Data items
(begin)

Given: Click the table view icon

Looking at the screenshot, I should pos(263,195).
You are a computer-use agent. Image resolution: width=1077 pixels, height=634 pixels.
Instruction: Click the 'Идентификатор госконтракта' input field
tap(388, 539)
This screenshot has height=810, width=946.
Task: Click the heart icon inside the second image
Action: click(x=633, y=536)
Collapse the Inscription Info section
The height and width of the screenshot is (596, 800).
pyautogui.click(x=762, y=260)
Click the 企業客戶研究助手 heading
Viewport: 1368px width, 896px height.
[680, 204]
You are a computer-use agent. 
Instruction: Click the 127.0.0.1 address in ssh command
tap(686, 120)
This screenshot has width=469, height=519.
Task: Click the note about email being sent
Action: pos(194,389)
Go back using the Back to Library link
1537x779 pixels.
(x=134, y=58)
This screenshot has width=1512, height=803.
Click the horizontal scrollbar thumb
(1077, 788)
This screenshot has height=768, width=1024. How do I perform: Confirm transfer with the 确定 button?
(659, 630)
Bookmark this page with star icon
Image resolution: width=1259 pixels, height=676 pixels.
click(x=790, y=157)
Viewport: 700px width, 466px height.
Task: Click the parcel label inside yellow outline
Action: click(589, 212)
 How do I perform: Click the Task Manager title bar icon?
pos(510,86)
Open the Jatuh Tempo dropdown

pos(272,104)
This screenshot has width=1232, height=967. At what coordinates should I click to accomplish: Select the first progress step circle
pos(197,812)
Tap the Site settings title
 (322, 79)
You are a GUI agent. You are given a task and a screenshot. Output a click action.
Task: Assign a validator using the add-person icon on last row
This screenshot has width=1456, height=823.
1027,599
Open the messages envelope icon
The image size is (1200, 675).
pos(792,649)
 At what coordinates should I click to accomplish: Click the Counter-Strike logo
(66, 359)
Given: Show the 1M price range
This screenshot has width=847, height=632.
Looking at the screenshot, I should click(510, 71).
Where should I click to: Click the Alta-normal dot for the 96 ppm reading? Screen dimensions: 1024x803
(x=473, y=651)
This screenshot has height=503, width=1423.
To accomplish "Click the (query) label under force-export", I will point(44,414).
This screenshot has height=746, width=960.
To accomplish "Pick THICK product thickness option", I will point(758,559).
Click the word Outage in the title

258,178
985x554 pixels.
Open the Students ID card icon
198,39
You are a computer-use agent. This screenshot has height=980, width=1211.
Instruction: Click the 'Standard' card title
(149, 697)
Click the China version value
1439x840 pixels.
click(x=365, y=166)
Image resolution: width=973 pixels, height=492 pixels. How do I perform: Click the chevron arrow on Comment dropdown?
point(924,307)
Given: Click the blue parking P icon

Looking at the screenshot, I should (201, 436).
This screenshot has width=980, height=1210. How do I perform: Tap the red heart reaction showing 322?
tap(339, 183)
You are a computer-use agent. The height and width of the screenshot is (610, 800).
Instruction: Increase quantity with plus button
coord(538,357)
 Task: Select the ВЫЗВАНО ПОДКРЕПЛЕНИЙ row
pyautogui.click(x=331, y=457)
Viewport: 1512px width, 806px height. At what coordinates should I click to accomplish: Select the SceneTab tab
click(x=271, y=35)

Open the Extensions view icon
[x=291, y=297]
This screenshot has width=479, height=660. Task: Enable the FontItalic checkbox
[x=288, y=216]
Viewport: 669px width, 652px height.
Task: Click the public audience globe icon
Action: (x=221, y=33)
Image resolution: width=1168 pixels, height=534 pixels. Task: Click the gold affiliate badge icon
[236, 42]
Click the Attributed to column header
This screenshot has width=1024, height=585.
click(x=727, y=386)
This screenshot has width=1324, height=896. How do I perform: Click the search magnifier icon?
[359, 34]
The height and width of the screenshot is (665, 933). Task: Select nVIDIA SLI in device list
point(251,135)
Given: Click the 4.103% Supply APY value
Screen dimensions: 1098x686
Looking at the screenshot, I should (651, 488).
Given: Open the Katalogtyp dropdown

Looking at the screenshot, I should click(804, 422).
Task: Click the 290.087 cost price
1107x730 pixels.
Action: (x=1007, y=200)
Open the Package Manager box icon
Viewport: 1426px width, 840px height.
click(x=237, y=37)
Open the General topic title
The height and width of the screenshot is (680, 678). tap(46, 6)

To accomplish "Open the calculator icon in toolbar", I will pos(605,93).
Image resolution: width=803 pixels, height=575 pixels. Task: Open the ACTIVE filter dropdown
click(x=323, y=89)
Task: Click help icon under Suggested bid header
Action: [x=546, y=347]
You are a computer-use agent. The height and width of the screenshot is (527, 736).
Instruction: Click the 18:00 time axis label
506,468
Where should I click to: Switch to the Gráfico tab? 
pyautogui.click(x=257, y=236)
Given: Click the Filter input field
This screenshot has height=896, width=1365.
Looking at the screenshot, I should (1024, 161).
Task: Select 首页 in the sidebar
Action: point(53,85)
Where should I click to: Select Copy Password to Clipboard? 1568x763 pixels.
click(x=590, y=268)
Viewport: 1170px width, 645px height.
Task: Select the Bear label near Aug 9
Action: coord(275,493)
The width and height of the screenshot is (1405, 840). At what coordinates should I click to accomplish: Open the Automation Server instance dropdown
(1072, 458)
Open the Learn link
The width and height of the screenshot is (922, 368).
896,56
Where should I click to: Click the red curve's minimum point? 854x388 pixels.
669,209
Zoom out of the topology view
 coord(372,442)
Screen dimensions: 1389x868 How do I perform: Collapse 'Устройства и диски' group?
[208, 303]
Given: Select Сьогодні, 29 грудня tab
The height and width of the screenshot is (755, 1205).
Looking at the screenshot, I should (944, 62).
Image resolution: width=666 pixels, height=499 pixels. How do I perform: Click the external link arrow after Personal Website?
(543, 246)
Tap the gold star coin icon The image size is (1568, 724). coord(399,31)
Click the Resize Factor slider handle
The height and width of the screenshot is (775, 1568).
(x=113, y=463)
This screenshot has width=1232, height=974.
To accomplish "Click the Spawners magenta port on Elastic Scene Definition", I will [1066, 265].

(end)

What is asked: Copy out every line of the data items above verbatim, with no changes.

Answer below:
Given: Click the table view icon

Looking at the screenshot, I should pos(263,195).
You are a computer-use agent. Image resolution: width=1077 pixels, height=634 pixels.
Instruction: Click the 'Идентификатор госконтракта' input field
tap(388, 539)
This screenshot has height=810, width=946.
Task: Click the heart icon inside the second image
Action: click(x=633, y=536)
Collapse the Inscription Info section
The height and width of the screenshot is (596, 800).
pyautogui.click(x=762, y=260)
Click the 企業客戶研究助手 heading
Viewport: 1368px width, 896px height.
[680, 204]
You are a computer-use agent. 
Instruction: Click the 127.0.0.1 address in ssh command
tap(686, 120)
This screenshot has width=469, height=519.
Task: Click the note about email being sent
Action: pos(194,389)
Go back using the Back to Library link
1537x779 pixels.
(x=134, y=58)
This screenshot has width=1512, height=803.
Click the horizontal scrollbar thumb
(1077, 788)
This screenshot has height=768, width=1024. How do I perform: Confirm transfer with the 确定 button?
(659, 630)
Bookmark this page with star icon
Image resolution: width=1259 pixels, height=676 pixels.
click(x=790, y=157)
Viewport: 700px width, 466px height.
Task: Click the parcel label inside yellow outline
Action: click(589, 212)
 How do I perform: Click the Task Manager title bar icon?
pos(510,86)
Open the Jatuh Tempo dropdown

pos(272,104)
This screenshot has width=1232, height=967. At what coordinates should I click to accomplish: Select the first progress step circle
pos(197,812)
Tap the Site settings title
 (322, 79)
You are a GUI agent. You are given a task and a screenshot. Output a click action.
Task: Assign a validator using the add-person icon on last row
This screenshot has width=1456, height=823.
1027,599
Open the messages envelope icon
The image size is (1200, 675).
pos(792,649)
 At what coordinates should I click to accomplish: Click the Counter-Strike logo
(66, 359)
Given: Show the 1M price range
This screenshot has width=847, height=632.
Looking at the screenshot, I should click(510, 71).
Where should I click to: Click the Alta-normal dot for the 96 ppm reading? Screen dimensions: 1024x803
(x=473, y=651)
This screenshot has height=503, width=1423.
To accomplish "Click the (query) label under force-export", I will point(44,414).
This screenshot has height=746, width=960.
To accomplish "Pick THICK product thickness option", I will point(758,559).
Click the word Outage in the title

258,178
985x554 pixels.
Open the Students ID card icon
198,39
You are a computer-use agent. This screenshot has height=980, width=1211.
Instruction: Click the 'Standard' card title
(149, 697)
Click the China version value
1439x840 pixels.
click(x=365, y=166)
Image resolution: width=973 pixels, height=492 pixels. How do I perform: Click the chevron arrow on Comment dropdown?
point(924,307)
Given: Click the blue parking P icon

Looking at the screenshot, I should (201, 436).
This screenshot has width=980, height=1210. How do I perform: Tap the red heart reaction showing 322?
tap(339, 183)
You are a computer-use agent. The height and width of the screenshot is (610, 800).
Instruction: Increase quantity with plus button
coord(538,357)
 Task: Select the ВЫЗВАНО ПОДКРЕПЛЕНИЙ row
pyautogui.click(x=331, y=457)
Viewport: 1512px width, 806px height. At what coordinates should I click to accomplish: Select the SceneTab tab
click(x=271, y=35)

Open the Extensions view icon
[x=291, y=297]
This screenshot has width=479, height=660. Task: Enable the FontItalic checkbox
[x=288, y=216]
Viewport: 669px width, 652px height.
Task: Click the public audience globe icon
Action: (x=221, y=33)
Image resolution: width=1168 pixels, height=534 pixels. Task: Click the gold affiliate badge icon
[236, 42]
Click the Attributed to column header
This screenshot has width=1024, height=585.
click(x=727, y=386)
This screenshot has width=1324, height=896. How do I perform: Click the search magnifier icon?
[359, 34]
The height and width of the screenshot is (665, 933). Task: Select nVIDIA SLI in device list
point(251,135)
Given: Click the 4.103% Supply APY value
Screen dimensions: 1098x686
Looking at the screenshot, I should (651, 488).
Given: Open the Katalogtyp dropdown

Looking at the screenshot, I should click(804, 422).
Task: Click the 290.087 cost price
1107x730 pixels.
Action: (x=1007, y=200)
Open the Package Manager box icon
Viewport: 1426px width, 840px height.
click(x=237, y=37)
Open the General topic title
The height and width of the screenshot is (680, 678). tap(46, 6)

To accomplish "Open the calculator icon in toolbar", I will pos(605,93).
Image resolution: width=803 pixels, height=575 pixels. Task: Open the ACTIVE filter dropdown
click(x=323, y=89)
Task: Click help icon under Suggested bid header
Action: [x=546, y=347]
You are a computer-use agent. The height and width of the screenshot is (527, 736).
Instruction: Click the 18:00 time axis label
506,468
Where should I click to: Switch to the Gráfico tab? 
pyautogui.click(x=257, y=236)
Given: Click the Filter input field
This screenshot has height=896, width=1365.
Looking at the screenshot, I should (1024, 161).
Task: Select 首页 in the sidebar
Action: point(53,85)
Where should I click to: Select Copy Password to Clipboard? 1568x763 pixels.
click(x=590, y=268)
Viewport: 1170px width, 645px height.
Task: Select the Bear label near Aug 9
Action: coord(275,493)
The width and height of the screenshot is (1405, 840). At what coordinates should I click to accomplish: Open the Automation Server instance dropdown
(1072, 458)
Open the Learn link
The width and height of the screenshot is (922, 368).
896,56
Where should I click to: Click the red curve's minimum point? 854x388 pixels.
669,209
Zoom out of the topology view
 coord(372,442)
Screen dimensions: 1389x868 How do I perform: Collapse 'Устройства и диски' group?
[208, 303]
Given: Select Сьогодні, 29 грудня tab
The height and width of the screenshot is (755, 1205).
Looking at the screenshot, I should (944, 62).
Image resolution: width=666 pixels, height=499 pixels. How do I perform: Click the external link arrow after Personal Website?
(543, 246)
Tap the gold star coin icon The image size is (1568, 724). coord(399,31)
Click the Resize Factor slider handle
The height and width of the screenshot is (775, 1568).
(x=113, y=463)
This screenshot has width=1232, height=974.
To accomplish "Click the Spawners magenta port on Elastic Scene Definition", I will [1066, 265].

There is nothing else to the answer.